Under the French Ministry of Defense, the Institute for Strategic Studies of the Military Academy (IRSEM) published an analysis report on “China’s influential actions.” The report shows that, in terms of cultural penetration, the CCP exports film and television products, on the one hand, to achieve the purpose of propagating and spreading fake information; and on the other hand, using interests to threaten, influence, and censor foreign cultural and artistic works.

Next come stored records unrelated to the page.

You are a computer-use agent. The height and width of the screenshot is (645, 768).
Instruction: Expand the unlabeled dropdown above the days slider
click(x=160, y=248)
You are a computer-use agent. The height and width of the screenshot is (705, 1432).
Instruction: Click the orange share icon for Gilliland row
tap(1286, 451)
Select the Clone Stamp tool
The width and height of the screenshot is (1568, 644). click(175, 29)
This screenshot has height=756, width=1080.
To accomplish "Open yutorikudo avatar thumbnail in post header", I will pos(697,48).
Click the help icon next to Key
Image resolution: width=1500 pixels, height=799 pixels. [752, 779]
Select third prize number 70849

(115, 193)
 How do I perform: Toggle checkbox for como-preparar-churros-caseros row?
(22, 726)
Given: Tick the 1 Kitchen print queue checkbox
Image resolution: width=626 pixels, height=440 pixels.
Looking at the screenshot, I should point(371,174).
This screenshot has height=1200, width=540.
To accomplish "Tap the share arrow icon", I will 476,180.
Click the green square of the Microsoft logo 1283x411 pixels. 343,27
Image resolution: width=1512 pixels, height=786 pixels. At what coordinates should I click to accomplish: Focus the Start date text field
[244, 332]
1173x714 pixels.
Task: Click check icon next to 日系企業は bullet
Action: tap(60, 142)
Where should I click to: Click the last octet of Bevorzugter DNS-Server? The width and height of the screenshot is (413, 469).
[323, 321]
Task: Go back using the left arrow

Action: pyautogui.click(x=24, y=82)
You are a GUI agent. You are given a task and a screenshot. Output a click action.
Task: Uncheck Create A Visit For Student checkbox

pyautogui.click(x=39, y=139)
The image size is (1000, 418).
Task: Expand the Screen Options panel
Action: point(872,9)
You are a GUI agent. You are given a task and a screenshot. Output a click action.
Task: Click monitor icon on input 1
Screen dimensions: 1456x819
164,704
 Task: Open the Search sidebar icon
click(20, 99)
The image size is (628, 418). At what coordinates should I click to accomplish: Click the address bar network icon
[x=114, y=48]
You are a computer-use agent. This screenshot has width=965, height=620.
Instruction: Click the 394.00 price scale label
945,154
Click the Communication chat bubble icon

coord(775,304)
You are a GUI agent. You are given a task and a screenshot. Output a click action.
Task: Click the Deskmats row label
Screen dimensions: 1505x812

5 organizations exporting cultural products, propagating the CCP’s rhetoric

In 2017, China’s Ministry of Commerce announced that the total export value of China’s cultural products was $90 billion, of which the export value of film and television products exceeded $400 million. China Daily reported that in the same year, China translated more than 1,600 films and TV series into 36 foreign languages, including English, French, Russian and Arabic, etc., and broadcast them in about 100 countries.

Below are five agencies and organizations that have promoted essential effects.

China International Television Corporation (CITVC) founded in 1984, is a subsidiary of China Central Radio and Television Corporation (CMG). CITVC has established partnerships with foreign channels, focusing on broadcasting and promoting Chinese dramas.

China Television, Film and Radio Programs Exchange Center (CHNPEC) is one of the leading organizations dedicated to marketing and promoting Chinese TV series and movies worldwide.

China International Film and Television Program Exhibition (CIFTPE) is organized by the National Administration of Radio, Film, and Television of China and CMG, showcasing China’s export achievements and international cooperation progress in the international arena.

The Culture, Film, and Television Import-Export Business Cooperation Association (FTIEA) was established in 2017 with the State Council Press Office and the General Department of Broadcasting, with more than 50 members. As People’s Daily reported in 2017, these cooperative members are committed to producing film and television works that “express the core values ​​of socialism.”

Silk Road Television International Cooperation Community (BRMC) was established in 2016 to develop the international influence of the “Belt and Road Community.” According to Xinhua News Agency by 2017, the organization’s global members and partners had grown to 85 media channels.

Which of the above organizations have spread China’s cultural products abroad?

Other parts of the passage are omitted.